Provided entries.
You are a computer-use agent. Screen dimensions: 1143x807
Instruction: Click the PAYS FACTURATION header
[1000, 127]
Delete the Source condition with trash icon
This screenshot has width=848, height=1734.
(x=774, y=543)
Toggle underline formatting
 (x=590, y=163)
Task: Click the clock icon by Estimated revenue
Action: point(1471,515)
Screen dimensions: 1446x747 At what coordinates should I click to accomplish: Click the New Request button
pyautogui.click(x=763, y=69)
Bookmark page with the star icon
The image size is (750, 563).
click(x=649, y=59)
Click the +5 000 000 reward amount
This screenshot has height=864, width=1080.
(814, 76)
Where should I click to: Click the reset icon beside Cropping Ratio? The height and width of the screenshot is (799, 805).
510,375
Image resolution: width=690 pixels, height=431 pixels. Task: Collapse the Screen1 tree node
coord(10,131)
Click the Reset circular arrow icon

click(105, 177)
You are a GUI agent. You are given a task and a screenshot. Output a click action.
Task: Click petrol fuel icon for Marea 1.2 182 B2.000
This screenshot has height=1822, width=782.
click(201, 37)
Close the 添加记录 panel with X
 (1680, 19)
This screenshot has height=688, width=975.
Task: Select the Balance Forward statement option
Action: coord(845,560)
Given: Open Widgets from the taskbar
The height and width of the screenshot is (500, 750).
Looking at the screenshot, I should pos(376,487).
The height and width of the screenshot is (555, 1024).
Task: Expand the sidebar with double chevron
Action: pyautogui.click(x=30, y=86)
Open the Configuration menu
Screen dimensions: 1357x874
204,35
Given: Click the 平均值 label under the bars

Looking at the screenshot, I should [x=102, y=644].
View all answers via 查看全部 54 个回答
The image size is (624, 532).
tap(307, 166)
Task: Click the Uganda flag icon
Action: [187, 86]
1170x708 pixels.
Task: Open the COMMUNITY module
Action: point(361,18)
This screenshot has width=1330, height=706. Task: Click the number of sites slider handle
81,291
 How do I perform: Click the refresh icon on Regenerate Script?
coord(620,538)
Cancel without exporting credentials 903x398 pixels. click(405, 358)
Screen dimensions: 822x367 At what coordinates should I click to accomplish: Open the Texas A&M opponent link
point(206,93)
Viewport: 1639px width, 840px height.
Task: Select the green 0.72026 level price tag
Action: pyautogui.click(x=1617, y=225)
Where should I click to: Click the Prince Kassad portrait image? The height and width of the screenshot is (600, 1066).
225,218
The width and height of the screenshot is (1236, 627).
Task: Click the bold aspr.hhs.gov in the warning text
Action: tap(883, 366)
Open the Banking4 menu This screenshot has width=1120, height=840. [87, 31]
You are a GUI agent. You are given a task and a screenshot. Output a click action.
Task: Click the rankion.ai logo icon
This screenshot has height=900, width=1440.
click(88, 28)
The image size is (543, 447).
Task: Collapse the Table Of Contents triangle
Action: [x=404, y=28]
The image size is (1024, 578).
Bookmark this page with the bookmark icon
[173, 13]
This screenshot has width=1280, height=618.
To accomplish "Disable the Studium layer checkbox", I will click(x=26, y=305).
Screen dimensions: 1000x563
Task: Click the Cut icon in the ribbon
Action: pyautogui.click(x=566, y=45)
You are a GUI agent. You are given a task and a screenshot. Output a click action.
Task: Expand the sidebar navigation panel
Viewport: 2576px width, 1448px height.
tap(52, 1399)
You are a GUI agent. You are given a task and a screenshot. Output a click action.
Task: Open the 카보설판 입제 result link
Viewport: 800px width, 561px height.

Task prompt. Would you please copy every line of the data exactly?

Expected answer.
You are a computer-use agent. Screen dimensions: 1143x807
Instruction: Click the PAYS FACTURATION header
[1000, 127]
Delete the Source condition with trash icon
This screenshot has width=848, height=1734.
(x=774, y=543)
Toggle underline formatting
 (x=590, y=163)
Task: Click the clock icon by Estimated revenue
Action: point(1471,515)
Screen dimensions: 1446x747 At what coordinates should I click to accomplish: Click the New Request button
pyautogui.click(x=763, y=69)
Bookmark page with the star icon
The image size is (750, 563).
click(x=649, y=59)
Click the +5 000 000 reward amount
This screenshot has height=864, width=1080.
(814, 76)
Where should I click to: Click the reset icon beside Cropping Ratio? The height and width of the screenshot is (799, 805).
510,375
Image resolution: width=690 pixels, height=431 pixels. Task: Collapse the Screen1 tree node
coord(10,131)
Click the Reset circular arrow icon

click(105, 177)
You are a GUI agent. You are given a task and a screenshot. Output a click action.
Task: Click petrol fuel icon for Marea 1.2 182 B2.000
This screenshot has height=1822, width=782.
click(201, 37)
Close the 添加记录 panel with X
 (1680, 19)
This screenshot has height=688, width=975.
Task: Select the Balance Forward statement option
Action: coord(845,560)
Given: Open Widgets from the taskbar
The height and width of the screenshot is (500, 750).
Looking at the screenshot, I should pos(376,487).
The height and width of the screenshot is (555, 1024).
Task: Expand the sidebar with double chevron
Action: pyautogui.click(x=30, y=86)
Open the Configuration menu
Screen dimensions: 1357x874
204,35
Given: Click the 平均值 label under the bars

Looking at the screenshot, I should [x=102, y=644].
View all answers via 查看全部 54 个回答
The image size is (624, 532).
tap(307, 166)
Task: Click the Uganda flag icon
Action: [187, 86]
1170x708 pixels.
Task: Open the COMMUNITY module
Action: point(361,18)
This screenshot has width=1330, height=706. Task: Click the number of sites slider handle
81,291
 How do I perform: Click the refresh icon on Regenerate Script?
coord(620,538)
Cancel without exporting credentials 903x398 pixels. click(405, 358)
Screen dimensions: 822x367 At what coordinates should I click to accomplish: Open the Texas A&M opponent link
point(206,93)
Viewport: 1639px width, 840px height.
Task: Select the green 0.72026 level price tag
Action: pyautogui.click(x=1617, y=225)
Where should I click to: Click the Prince Kassad portrait image? The height and width of the screenshot is (600, 1066).
225,218
The width and height of the screenshot is (1236, 627).
Task: Click the bold aspr.hhs.gov in the warning text
Action: tap(883, 366)
Open the Banking4 menu This screenshot has width=1120, height=840. [87, 31]
You are a GUI agent. You are given a task and a screenshot. Output a click action.
Task: Click the rankion.ai logo icon
This screenshot has height=900, width=1440.
click(88, 28)
The image size is (543, 447).
Task: Collapse the Table Of Contents triangle
Action: [x=404, y=28]
The image size is (1024, 578).
Bookmark this page with the bookmark icon
[173, 13]
This screenshot has width=1280, height=618.
To accomplish "Disable the Studium layer checkbox", I will click(x=26, y=305).
Screen dimensions: 1000x563
Task: Click the Cut icon in the ribbon
Action: pyautogui.click(x=566, y=45)
You are a GUI agent. You are given a task and a screenshot. Output a click action.
Task: Expand the sidebar navigation panel
Viewport: 2576px width, 1448px height.
tap(52, 1399)
You are a GUI agent. You are given a task and a screenshot. Output a click action.
Task: Open the 카보설판 입제 result link
Viewport: 800px width, 561px height.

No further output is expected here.